Care coordination is a complex challenge even when all the medical providers on the team are under the same roof.
But when a patient's care is spread out among a hospital, a long-term care facility, a primary doctor, and specialists -- and when it isn't just the patient but the patient's family who need to manage care -- care coordination can be a very weak link. Plus, as Medicare rules change, care coordination becomes a even more crucial part of the equation. As one example of the kind of immediate problem poor care coordination represents, Hospitals & Health Networks Daily looked at how poor communication and inadequate medical collaboration causes readmissions for LTC patients. Poor communication and discharge and inadequate followup can cause LTC patients to end up back in the hospital -- a costly and painful setback for everyone involved.
With the Centers for Medicare Services (CMS) cutting payments for excessive readmissions, this becomes a huge pressure on hospitals. And that means greater pressures on LTC facilities to close the gaps that can create these readmissions.
Our colleagues in long term care facilities make heroic efforts at communication and coordination. But when institutions don't use the same EMRs and there are no mechanisms for collaborating, it can become almost impossible.
So what can long-term care facilities do?
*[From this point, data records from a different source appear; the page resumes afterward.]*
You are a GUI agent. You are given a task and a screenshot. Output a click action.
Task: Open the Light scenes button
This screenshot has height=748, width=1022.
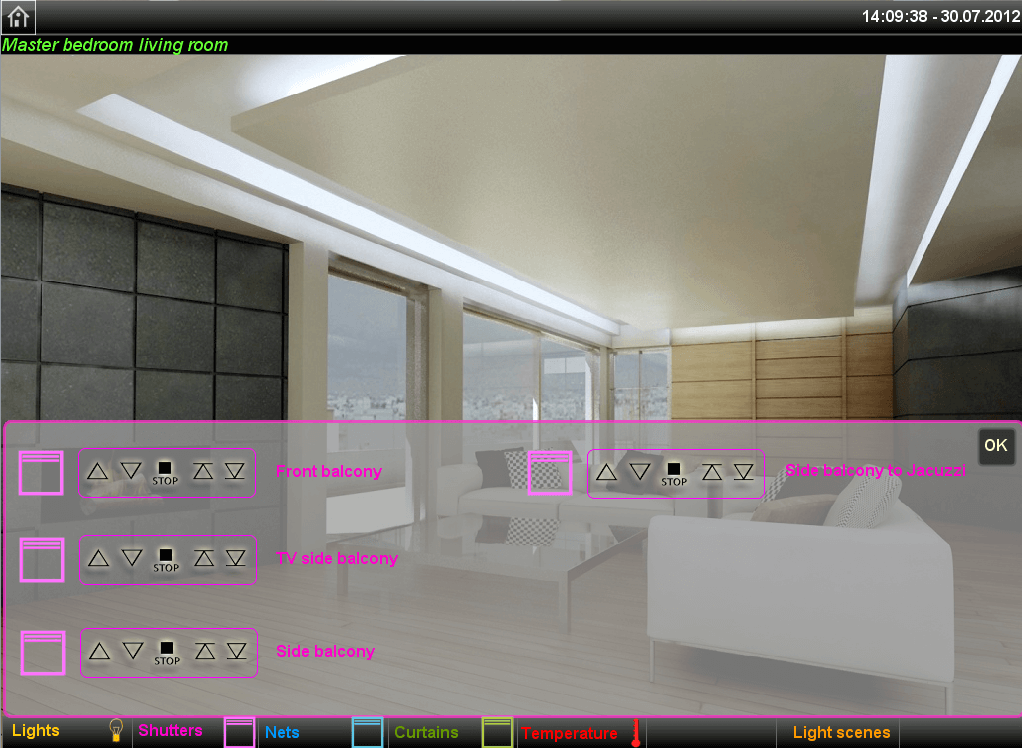point(841,732)
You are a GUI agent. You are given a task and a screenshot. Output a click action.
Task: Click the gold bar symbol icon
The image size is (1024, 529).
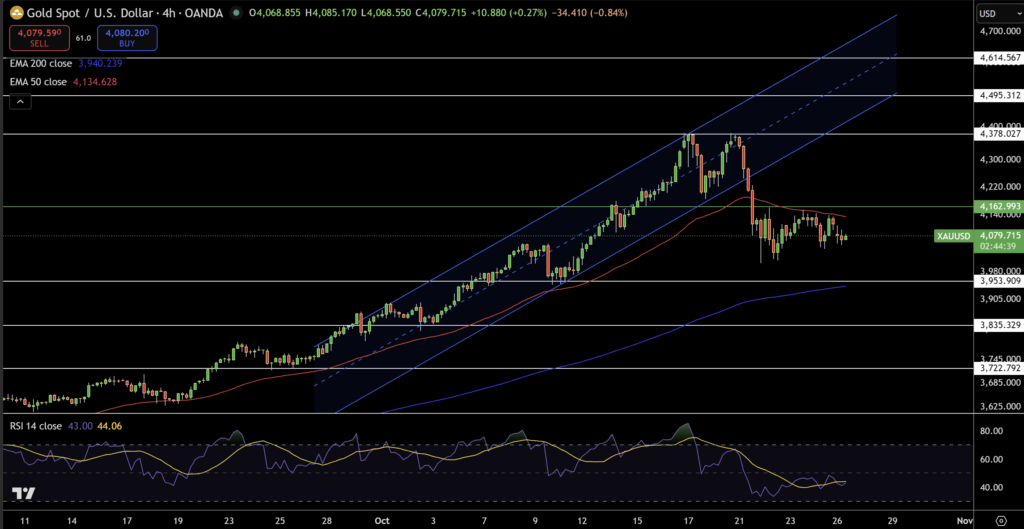[x=15, y=13]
We've noticed the incremental approach work best. When medical providers in long term care facilities use a medical collaboration platform (like iClickCare) to communicate about cases, there is a ripple effect that improves coordination and improve metrics across the organization. Healthcare collaboration is one of the highest impact things a facility can do to decrease readmissions. Telemedicine solutions just make it a little easier.